As a successful manager today, you must be able to make sense of all this information. You need to be conversant with analytical terminology and methods and able to work with quantitative information. This book promises to become your “quantitative literacy’ guide—helping you develop the analytical skills you need right now in order to summarize data, find the meaning in it, and extract its value.
In Keeping Up with the Quants, authors, professors, and analytics experts Thomas Davenport and Jinho Kim offer practical tools to improve your understanding of data analytics and enhance your thinking and decision making.
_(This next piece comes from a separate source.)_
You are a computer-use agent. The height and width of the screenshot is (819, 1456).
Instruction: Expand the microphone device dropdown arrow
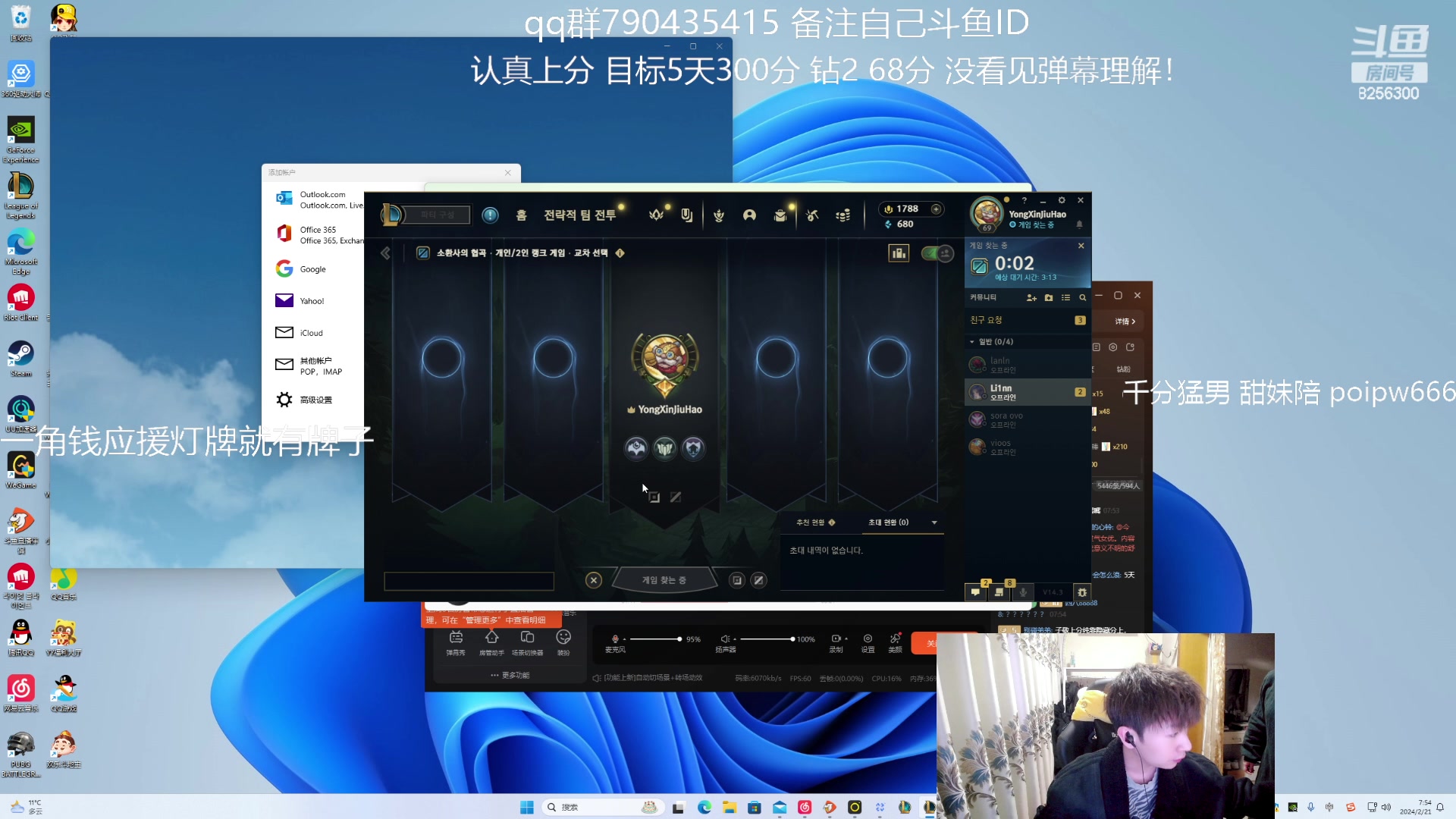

You’ll gain crucial skills, including:
- How to formulate a hypothesis
- How to gather and analyze relevant data
- How to interpret and communicate analytical results
- How to develop habits of quantitative thinking
- How to deal effectively with the “quants” in your organization
Keeping Up with the Quants will give you the skills you need to master this new challenge—and gain a significant competitive edge.
عن المؤلف
Thomas H. Davenport is the President’s Distinguished Chair at Babson College and a research fellow at the MIT Center for Digital Business. He is also a senior advisor to Deloitte Analytics and the cofounder and research director of the International Institute for Analytics. Davenport is the coauthor of Competing on Analytics and Analytics at Work. This is the seventeenth book he has authored, coauthored, or edited.
Jinho Kim is a professor of business and statistics at the Korea National Defense University and the research director of the KNDU Lab for Analytics Research. He holds a Ph D from the Wharton School and is the author of six books published in Korea, including the bestselling 100 Common Senses in Statistics and Freak Statistics. He has developed and run an educational program for building individuals’ analytical skills. His current research focuses on the use of analytical methods to address various issues in business and society.